Record excerpts ▸
═══

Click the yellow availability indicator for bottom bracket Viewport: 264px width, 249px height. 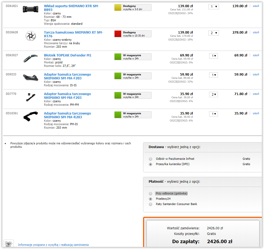pos(118,7)
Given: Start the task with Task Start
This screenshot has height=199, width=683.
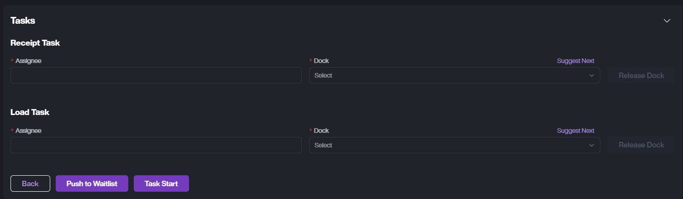Looking at the screenshot, I should pyautogui.click(x=161, y=183).
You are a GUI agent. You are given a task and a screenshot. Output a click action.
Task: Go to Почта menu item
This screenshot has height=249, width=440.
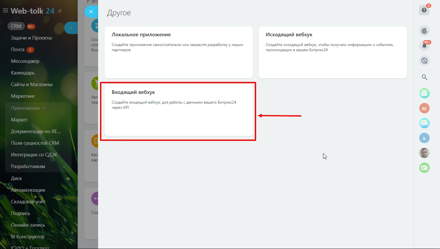point(18,50)
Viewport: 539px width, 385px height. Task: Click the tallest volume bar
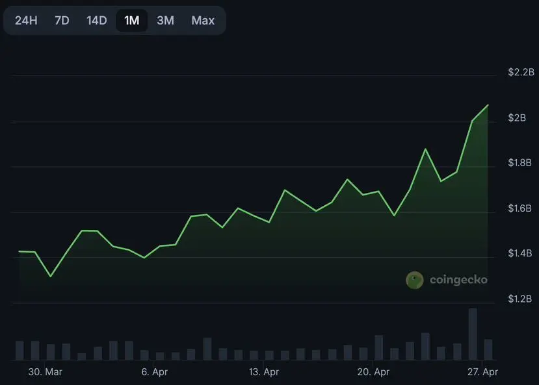click(x=473, y=334)
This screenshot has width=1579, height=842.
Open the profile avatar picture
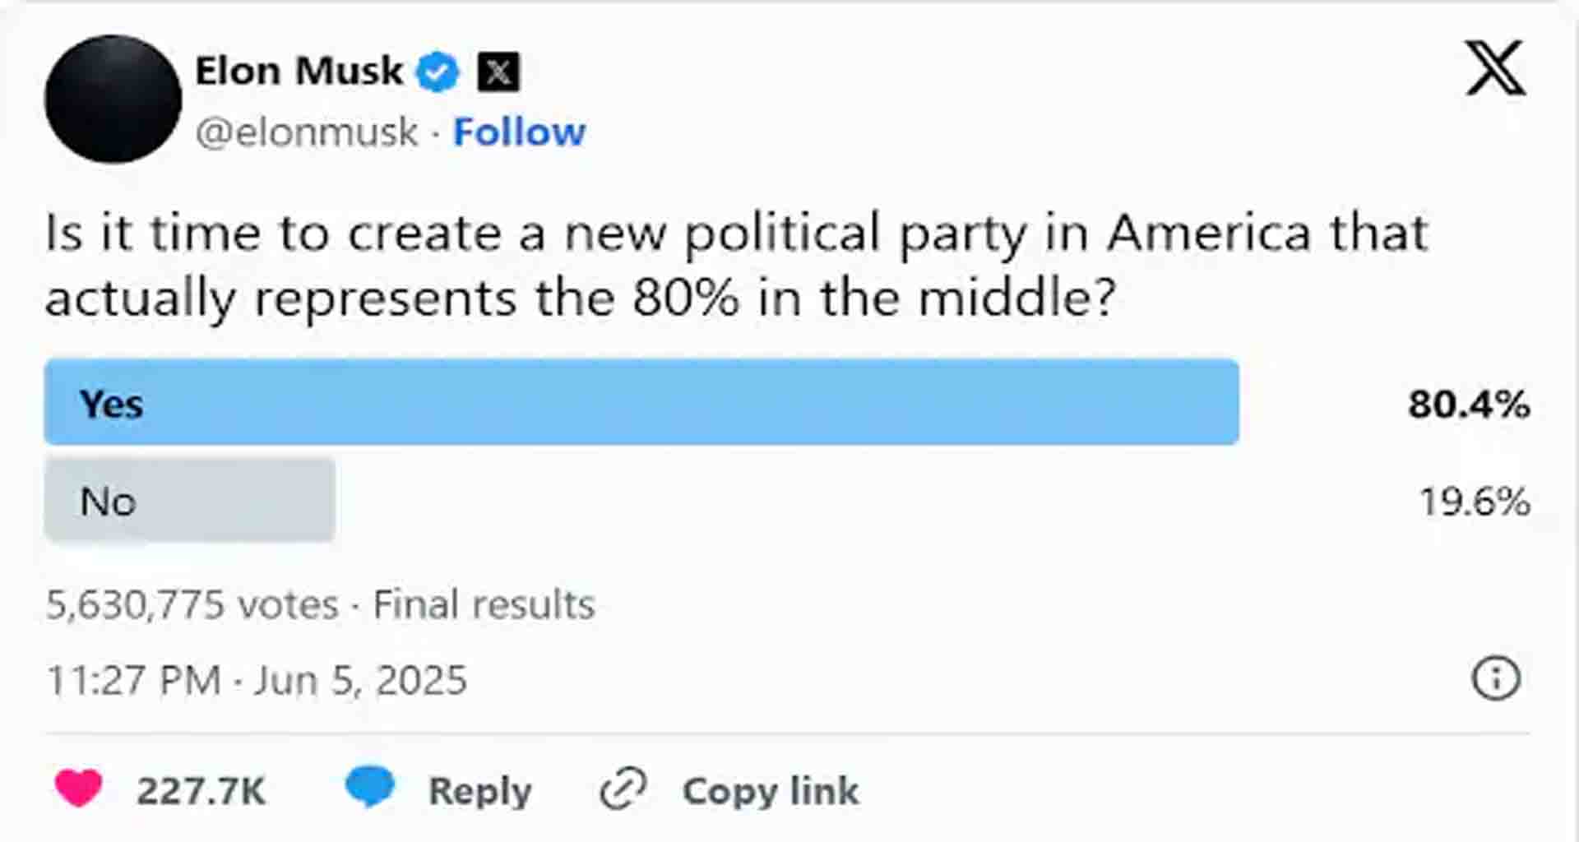113,99
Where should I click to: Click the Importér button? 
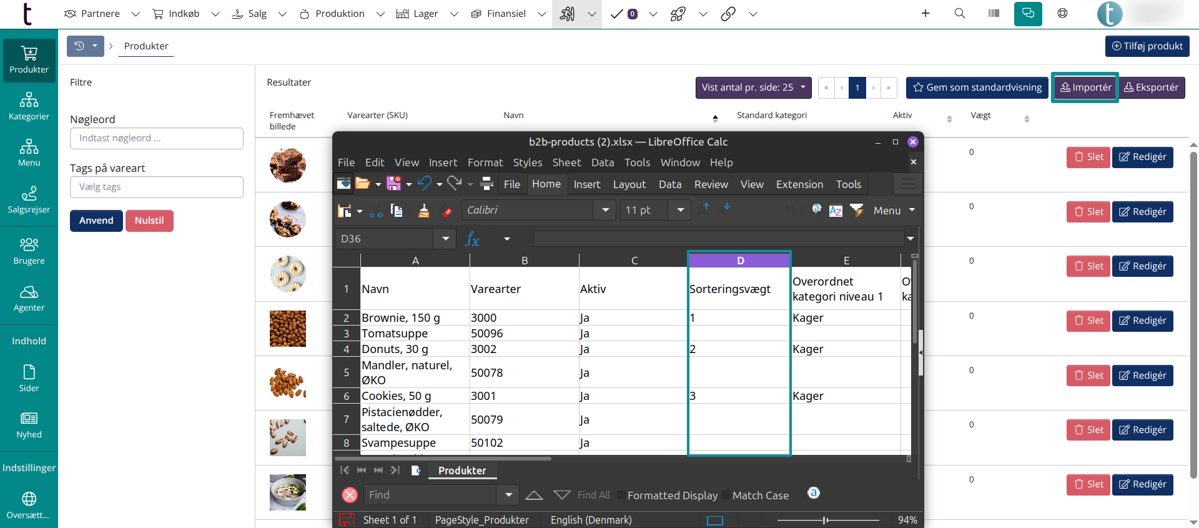coord(1085,87)
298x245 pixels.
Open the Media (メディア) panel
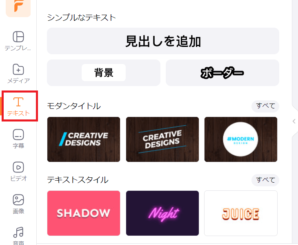point(18,74)
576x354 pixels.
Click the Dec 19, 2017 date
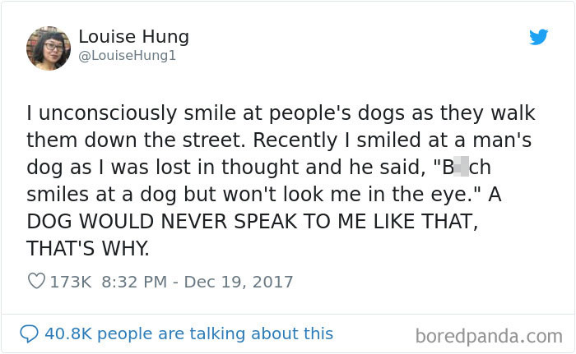239,282
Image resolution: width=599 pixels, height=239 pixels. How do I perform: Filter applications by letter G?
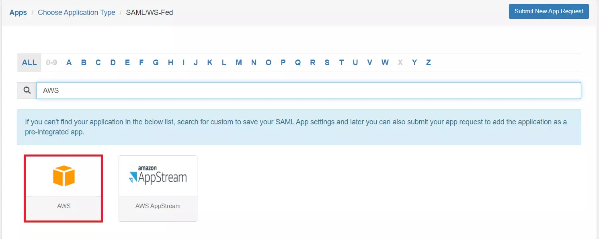[156, 62]
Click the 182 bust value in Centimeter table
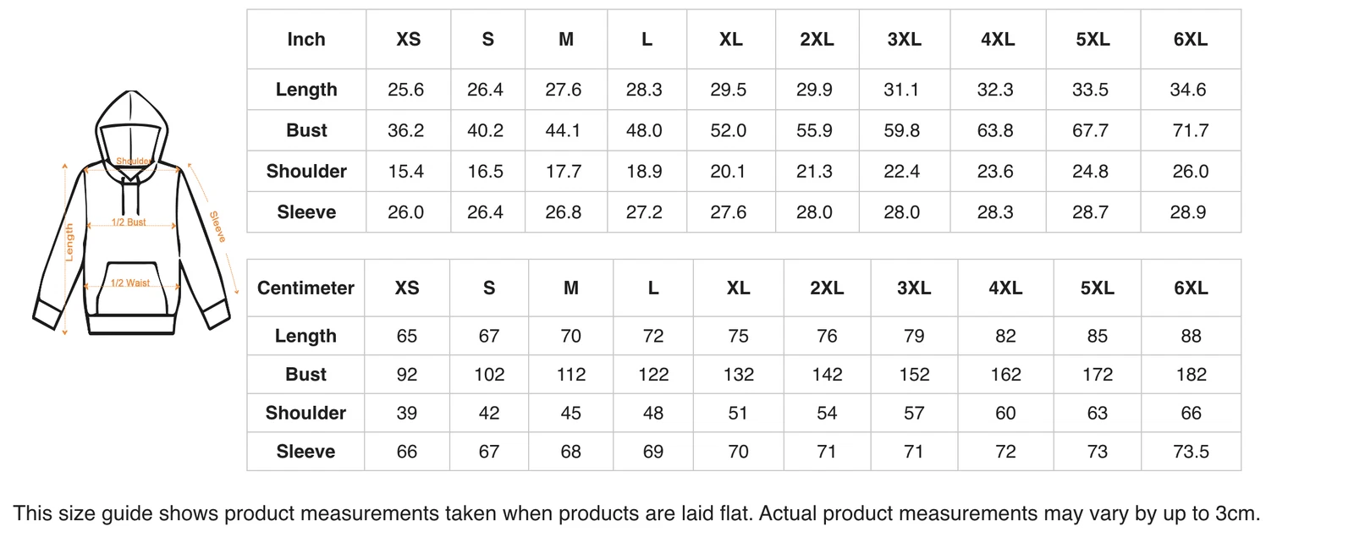Image resolution: width=1354 pixels, height=543 pixels. coord(1191,375)
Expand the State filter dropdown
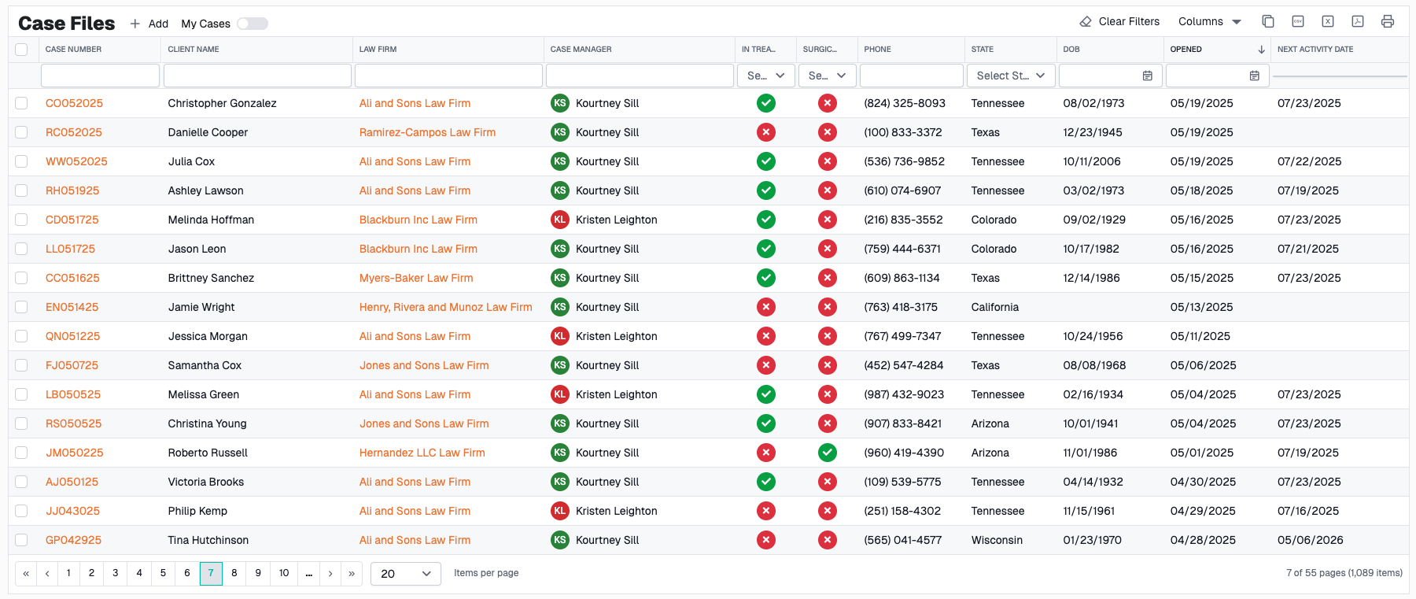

═══

What the task asks ▸ Could you set down exactly, and only, the lines from the line containing "Image resolution: width=599" through the last line of the records, both included, without the pictures?

The answer ▸
Image resolution: width=599 pixels, height=239 pixels. How do I perform: Filter applications by letter G?
[156, 62]
Click the 182 bust value in Centimeter table
Image resolution: width=1354 pixels, height=543 pixels. coord(1191,375)
Expand the State filter dropdown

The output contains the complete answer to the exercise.